**What to work on**
Convert the entries below into a JSON list of strings with one string per line. Leave out blank lines.

● ● ● ● ● ● ●

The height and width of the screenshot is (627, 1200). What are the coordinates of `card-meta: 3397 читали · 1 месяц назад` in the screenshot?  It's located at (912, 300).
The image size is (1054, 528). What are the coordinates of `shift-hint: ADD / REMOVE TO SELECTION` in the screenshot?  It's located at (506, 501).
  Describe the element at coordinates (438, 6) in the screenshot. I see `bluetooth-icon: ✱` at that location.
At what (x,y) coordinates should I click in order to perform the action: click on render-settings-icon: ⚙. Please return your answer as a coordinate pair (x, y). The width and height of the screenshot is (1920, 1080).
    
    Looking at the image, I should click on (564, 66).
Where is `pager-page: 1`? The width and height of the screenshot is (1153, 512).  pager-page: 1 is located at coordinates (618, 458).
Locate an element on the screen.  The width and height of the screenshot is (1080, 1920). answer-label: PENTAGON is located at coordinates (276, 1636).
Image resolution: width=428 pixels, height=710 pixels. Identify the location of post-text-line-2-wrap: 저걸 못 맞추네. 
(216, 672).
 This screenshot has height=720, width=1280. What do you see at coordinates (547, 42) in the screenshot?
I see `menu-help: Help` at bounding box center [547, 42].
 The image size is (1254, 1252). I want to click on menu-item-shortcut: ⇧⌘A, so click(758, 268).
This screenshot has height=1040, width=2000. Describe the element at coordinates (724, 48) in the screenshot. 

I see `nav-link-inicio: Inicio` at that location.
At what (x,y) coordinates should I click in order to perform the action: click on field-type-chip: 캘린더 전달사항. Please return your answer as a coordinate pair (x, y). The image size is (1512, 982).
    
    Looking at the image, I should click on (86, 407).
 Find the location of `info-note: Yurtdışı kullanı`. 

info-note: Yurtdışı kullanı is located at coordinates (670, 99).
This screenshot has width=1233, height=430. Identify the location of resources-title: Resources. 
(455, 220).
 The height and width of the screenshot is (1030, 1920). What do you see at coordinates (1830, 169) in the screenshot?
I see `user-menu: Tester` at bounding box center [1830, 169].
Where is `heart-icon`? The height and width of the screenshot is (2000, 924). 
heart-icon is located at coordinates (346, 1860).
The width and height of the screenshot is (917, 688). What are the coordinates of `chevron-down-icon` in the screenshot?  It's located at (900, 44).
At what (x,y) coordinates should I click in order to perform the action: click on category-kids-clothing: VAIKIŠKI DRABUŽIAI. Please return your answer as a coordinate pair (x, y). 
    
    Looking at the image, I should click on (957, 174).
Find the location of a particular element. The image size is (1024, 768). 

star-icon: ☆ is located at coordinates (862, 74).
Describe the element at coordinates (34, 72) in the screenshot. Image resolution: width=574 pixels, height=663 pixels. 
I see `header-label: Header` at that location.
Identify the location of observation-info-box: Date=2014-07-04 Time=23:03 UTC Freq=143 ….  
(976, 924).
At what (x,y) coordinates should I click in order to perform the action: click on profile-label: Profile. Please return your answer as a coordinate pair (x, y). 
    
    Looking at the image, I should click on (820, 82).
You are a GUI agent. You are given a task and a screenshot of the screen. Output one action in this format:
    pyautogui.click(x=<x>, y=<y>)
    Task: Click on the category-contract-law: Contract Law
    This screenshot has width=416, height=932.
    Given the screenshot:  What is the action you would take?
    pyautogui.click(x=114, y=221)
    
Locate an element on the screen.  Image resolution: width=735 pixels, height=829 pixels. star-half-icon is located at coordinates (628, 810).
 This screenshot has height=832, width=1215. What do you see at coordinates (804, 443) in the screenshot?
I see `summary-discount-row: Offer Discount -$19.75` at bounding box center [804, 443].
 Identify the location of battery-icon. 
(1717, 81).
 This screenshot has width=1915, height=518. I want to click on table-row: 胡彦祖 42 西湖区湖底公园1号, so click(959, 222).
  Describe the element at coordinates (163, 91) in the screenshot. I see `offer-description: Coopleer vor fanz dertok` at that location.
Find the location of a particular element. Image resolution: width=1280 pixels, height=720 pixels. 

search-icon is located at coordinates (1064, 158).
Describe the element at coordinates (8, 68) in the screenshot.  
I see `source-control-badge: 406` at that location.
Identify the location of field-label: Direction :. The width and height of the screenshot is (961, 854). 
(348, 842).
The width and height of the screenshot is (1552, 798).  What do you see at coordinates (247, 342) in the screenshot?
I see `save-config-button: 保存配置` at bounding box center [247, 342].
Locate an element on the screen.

● ● ● ● ● ● ●

**Task answer**
[
  "The height and width of the screenshot is (627, 1200). What are the coordinates of `card-meta: 3397 читали · 1 месяц назад` in the screenshot?  It's located at (912, 300).",
  "The image size is (1054, 528). What are the coordinates of `shift-hint: ADD / REMOVE TO SELECTION` in the screenshot?  It's located at (506, 501).",
  "  Describe the element at coordinates (438, 6) in the screenshot. I see `bluetooth-icon: ✱` at that location.",
  "At what (x,y) coordinates should I click in order to perform the action: click on render-settings-icon: ⚙. Please return your answer as a coordinate pair (x, y). The width and height of the screenshot is (1920, 1080).",
  "    Looking at the image, I should click on (564, 66).",
  "Where is `pager-page: 1`? The width and height of the screenshot is (1153, 512).  pager-page: 1 is located at coordinates (618, 458).",
  "Locate an element on the screen.  The width and height of the screenshot is (1080, 1920). answer-label: PENTAGON is located at coordinates (276, 1636).",
  "Image resolution: width=428 pixels, height=710 pixels. Identify the location of post-text-line-2-wrap: 저걸 못 맞추네. ",
  "(216, 672).",
  " This screenshot has height=720, width=1280. What do you see at coordinates (547, 42) in the screenshot?",
  "I see `menu-help: Help` at bounding box center [547, 42].",
  " The image size is (1254, 1252). I want to click on menu-item-shortcut: ⇧⌘A, so click(758, 268).",
  "This screenshot has height=1040, width=2000. Describe the element at coordinates (724, 48) in the screenshot. ",
  "I see `nav-link-inicio: Inicio` at that location.",
  "At what (x,y) coordinates should I click in order to perform the action: click on field-type-chip: 캘린더 전달사항. Please return your answer as a coordinate pair (x, y). The image size is (1512, 982).",
  "    Looking at the image, I should click on (86, 407).",
  " Find the location of `info-note: Yurtdışı kullanı`. ",
  "info-note: Yurtdışı kullanı is located at coordinates (670, 99).",
  "This screenshot has width=1233, height=430. Identify the location of resources-title: Resources. ",
  "(455, 220).",
  " The height and width of the screenshot is (1030, 1920). What do you see at coordinates (1830, 169) in the screenshot?",
  "I see `user-menu: Tester` at bounding box center [1830, 169].",
  "Where is `heart-icon`? The height and width of the screenshot is (2000, 924). ",
  "heart-icon is located at coordinates (346, 1860).",
  "The width and height of the screenshot is (917, 688). What are the coordinates of `chevron-down-icon` in the screenshot?  It's located at (900, 44).",
  "At what (x,y) coordinates should I click in order to perform the action: click on category-kids-clothing: VAIKIŠKI DRABUŽIAI. Please return your answer as a coordinate pair (x, y). ",
  "    Looking at the image, I should click on (957, 174).",
  "Find the location of a particular element. The image size is (1024, 768). ",
  "star-icon: ☆ is located at coordinates (862, 74).",
  "Describe the element at coordinates (34, 72) in the screenshot. Image resolution: width=574 pixels, height=663 pixels. ",
  "I see `header-label: Header` at that location.",
  "Identify the location of observation-info-box: Date=2014-07-04 Time=23:03 UTC Freq=143 ….  ",
  "(976, 924).",
  "At what (x,y) coordinates should I click in order to perform the action: click on profile-label: Profile. Please return your answer as a coordinate pair (x, y). ",
  "    Looking at the image, I should click on (820, 82).",
  "You are a GUI agent. You are given a task and a screenshot of the screen. Output one action in this format:",
  "    pyautogui.click(x=<x>, y=<y>)",
  "    Task: Click on the category-contract-law: Contract Law",
  "    This screenshot has width=416, height=932.",
  "    Given the screenshot:  What is the action you would take?",
  "    pyautogui.click(x=114, y=221)",
  "Locate an element on the screen.  Image resolution: width=735 pixels, height=829 pixels. star-half-icon is located at coordinates (628, 810).",
  " This screenshot has height=832, width=1215. What do you see at coordinates (804, 443) in the screenshot?",
  "I see `summary-discount-row: Offer Discount -$19.75` at bounding box center [804, 443].",
  " Identify the location of battery-icon. ",
  "(1717, 81).",
  " This screenshot has width=1915, height=518. I want to click on table-row: 胡彦祖 42 西湖区湖底公园1号, so click(959, 222).",
  "  Describe the element at coordinates (163, 91) in the screenshot. I see `offer-description: Coopleer vor fanz dertok` at that location.",
  "Find the location of a particular element. Image resolution: width=1280 pixels, height=720 pixels. ",
  "search-icon is located at coordinates (1064, 158).",
  "Describe the element at coordinates (8, 68) in the screenshot.  ",
  "I see `source-control-badge: 406` at that location.",
  "Identify the location of field-label: Direction :. The width and height of the screenshot is (961, 854). ",
  "(348, 842).",
  "The width and height of the screenshot is (1552, 798).  What do you see at coordinates (247, 342) in the screenshot?",
  "I see `save-config-button: 保存配置` at bounding box center [247, 342].",
  "Locate an element on the screen."
]